PROBLEM REQUIREMENTS: Pick out each line in the items below that contains the string "coordinates" and copy those lines.

SUPPLIED DATA:
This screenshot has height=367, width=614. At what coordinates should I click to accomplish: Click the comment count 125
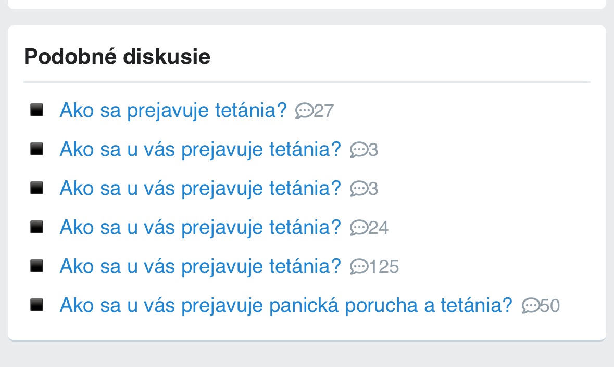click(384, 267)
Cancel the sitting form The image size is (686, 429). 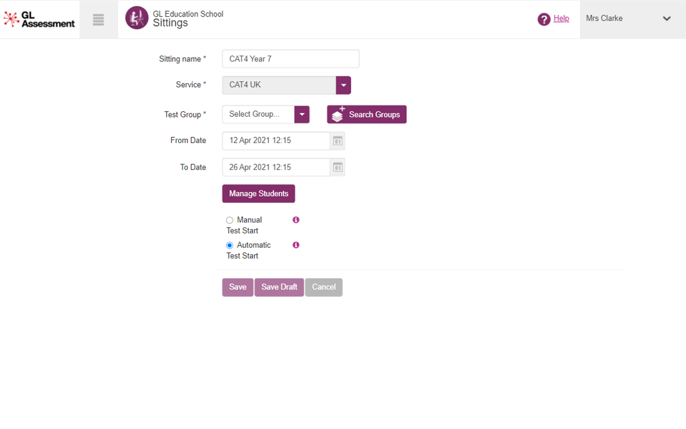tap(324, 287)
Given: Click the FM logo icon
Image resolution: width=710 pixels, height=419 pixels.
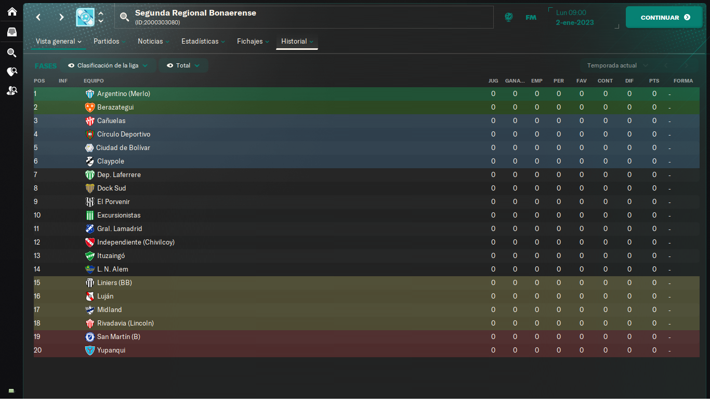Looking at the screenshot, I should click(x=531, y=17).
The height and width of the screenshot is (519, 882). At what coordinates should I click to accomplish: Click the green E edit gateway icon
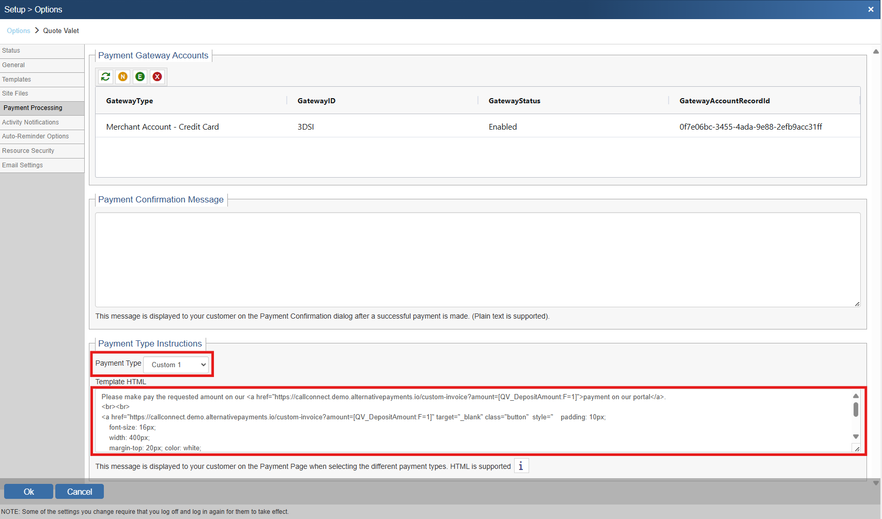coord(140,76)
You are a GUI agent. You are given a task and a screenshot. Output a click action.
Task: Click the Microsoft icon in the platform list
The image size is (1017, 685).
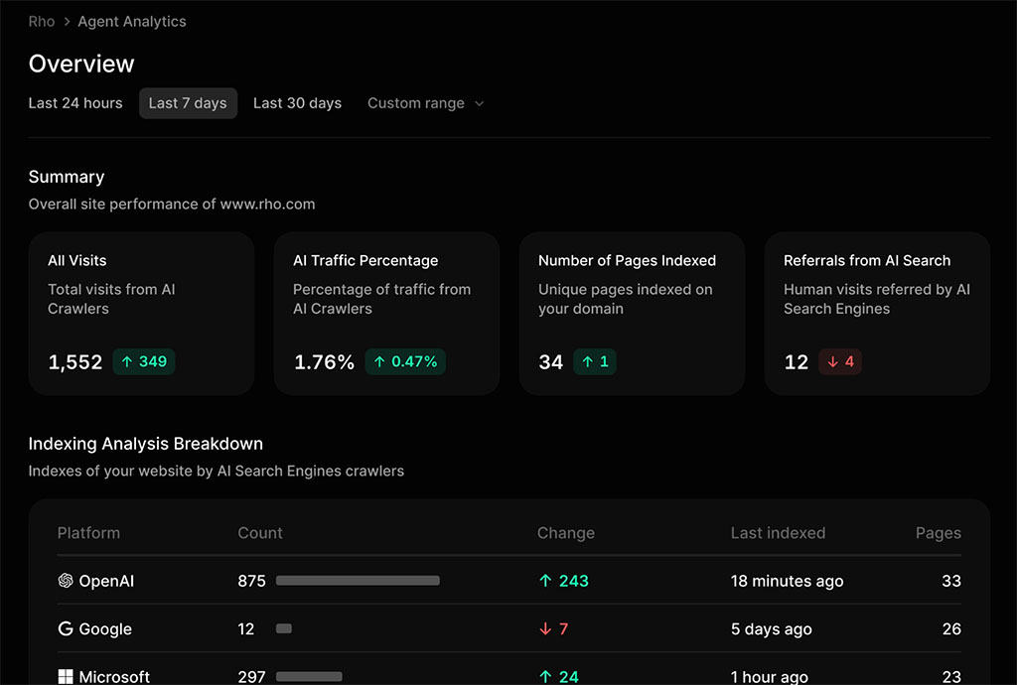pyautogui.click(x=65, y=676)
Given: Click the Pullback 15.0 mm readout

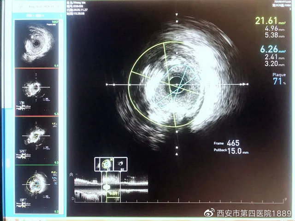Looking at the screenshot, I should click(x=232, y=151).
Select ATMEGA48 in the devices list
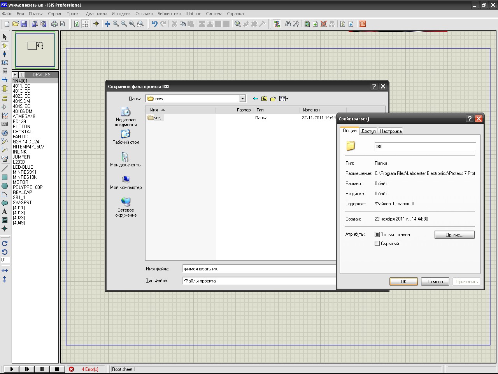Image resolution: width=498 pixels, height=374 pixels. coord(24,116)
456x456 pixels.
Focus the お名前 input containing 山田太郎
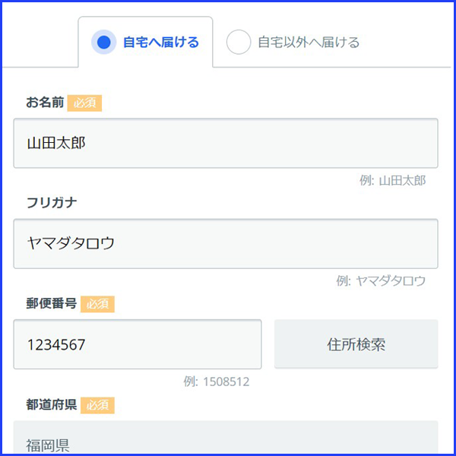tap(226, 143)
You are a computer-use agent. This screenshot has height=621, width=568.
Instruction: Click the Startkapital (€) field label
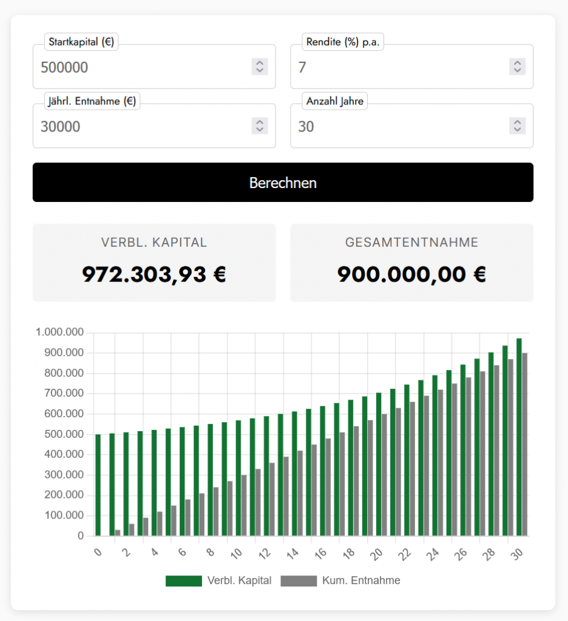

---

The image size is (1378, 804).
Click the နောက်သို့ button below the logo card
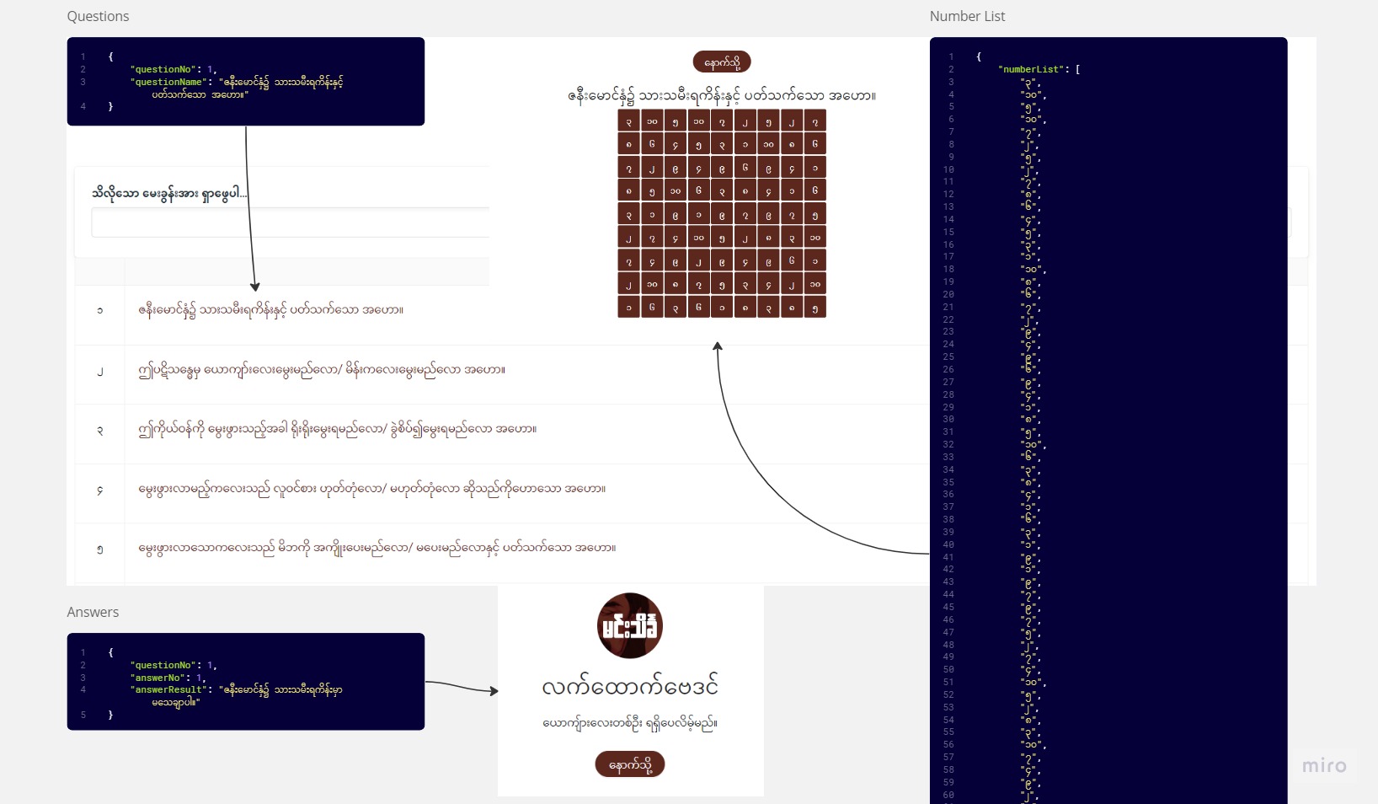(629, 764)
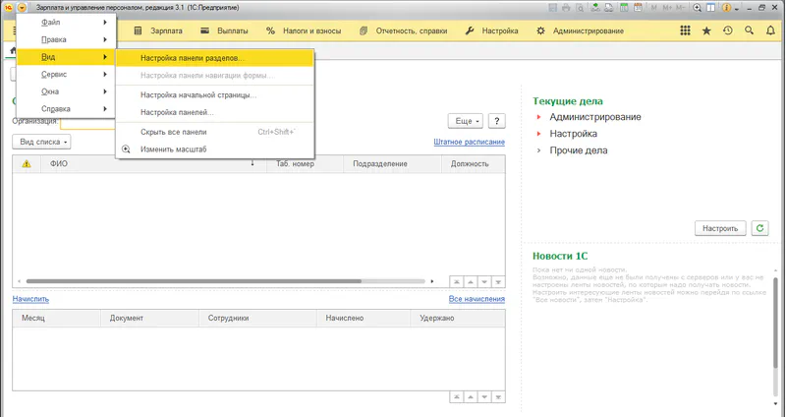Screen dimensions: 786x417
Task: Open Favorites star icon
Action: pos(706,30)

ANSWER TO THE TASK:
This screenshot has height=367, width=614. At what coordinates should I click to accomplish: Click the comment count 125
The height and width of the screenshot is (519, 882). At what coordinates should I click to accomplish: Click the green E edit gateway icon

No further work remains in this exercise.